I m trying to extract images from a pdf using pdfbox. The example pdf here
But i m getting blank images only.
The code i m trying:-
public static void main(String[] args) {
PDFImageExtract obj = new PDFImageExtract();
try {
obj.read_pdf();
} catch (IOException ex) {
System.out.println("" + ex);
}
}
void read_pdf() throws IOException {
PDDocument document = null;
try {
document = PDDocument.load("C:\\Users\\Pradyut\\Documents\\MCS-034.pdf");
} catch (IOException ex) {
System.out.println("" + ex);
}
List pages = document.getDocumentCatalog().getAllPages();
Iterator iter = pages.iterator();
int i =1;
String name = null;
while (iter.hasNext()) {
PDPage page = (PDPage) iter.next();
PDResources resources = page.getResources();
Map pageImages = resources.getImages();
if (pageImages != null) {
Iterator imageIter = pageImages.keySet().iterator();
while (imageIter.hasNext()) {
String key = (String) imageIter.next();
PDXObjectImage image = (PDXObjectImage) pageImages.get(key);
image.write2file("C:\\Users\\Pradyut\\Documents\\image" + i);
i ++;
}
}
}
}
Thanks
Here is code using PDFBox 2.0.1 that will get a list of all images from the PDF. This is different than the other code in that it will recurse through the document instead of trying to get the images from the top level.

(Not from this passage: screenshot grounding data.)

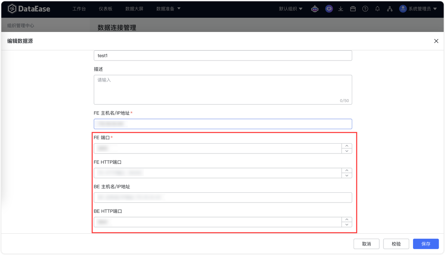Click the download center icon
445x255 pixels.
(x=341, y=9)
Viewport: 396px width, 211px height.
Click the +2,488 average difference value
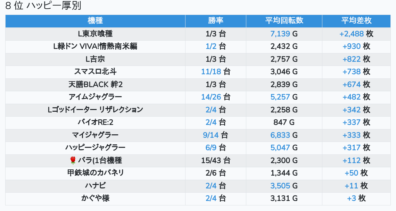coord(352,34)
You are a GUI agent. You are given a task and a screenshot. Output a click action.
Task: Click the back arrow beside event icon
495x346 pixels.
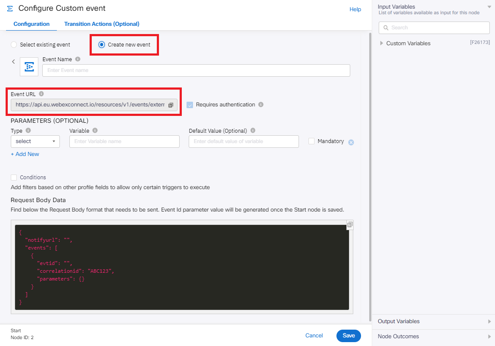point(13,62)
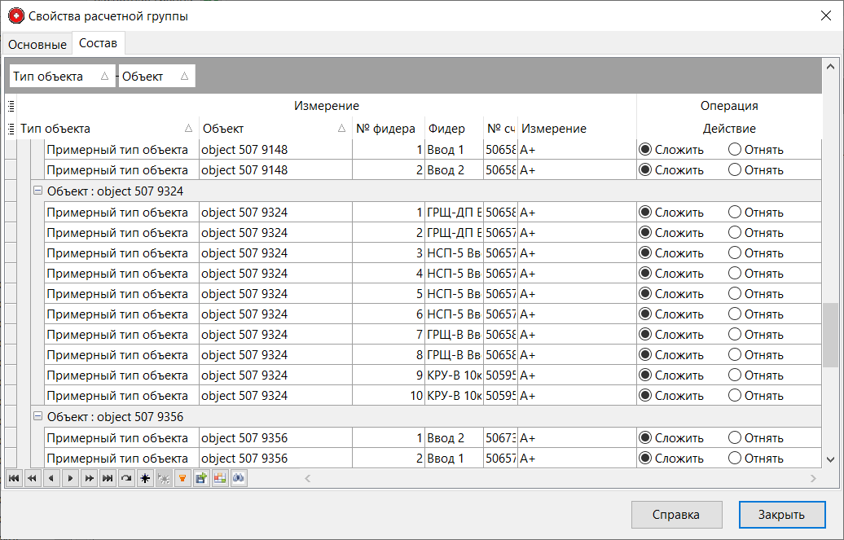Click the previous record arrow button
This screenshot has height=540, width=844.
(51, 479)
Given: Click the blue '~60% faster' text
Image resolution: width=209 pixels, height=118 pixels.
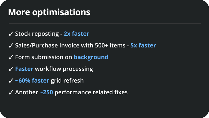Looking at the screenshot, I should [32, 81].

public List<RenderedImage> getImagesFromPDF(PDDocument document) throws IOException {
List<RenderedImage> images = new ArrayList<>();
for (PDPage page : document.getPages()) {
images.addAll(getImagesFromResources(page.getResources()));
}
return images;
}
private List<RenderedImage> getImagesFromResources(PDResources resources) throws IOException {
List<RenderedImage> images = new ArrayList<>();
for (COSName xObjectName : resources.getXObjectNames()) {
PDXObject xObject = resources.getXObject(xObjectName);
if (xObject instanceof PDFormXObject) {
images.addAll(getImagesFromResources(((PDFormXObject) xObject).getResources()));
} else if (xObject instanceof PDImageXObject) {
images.add(((PDImageXObject) xObject).getImage());
}
}
return images;
}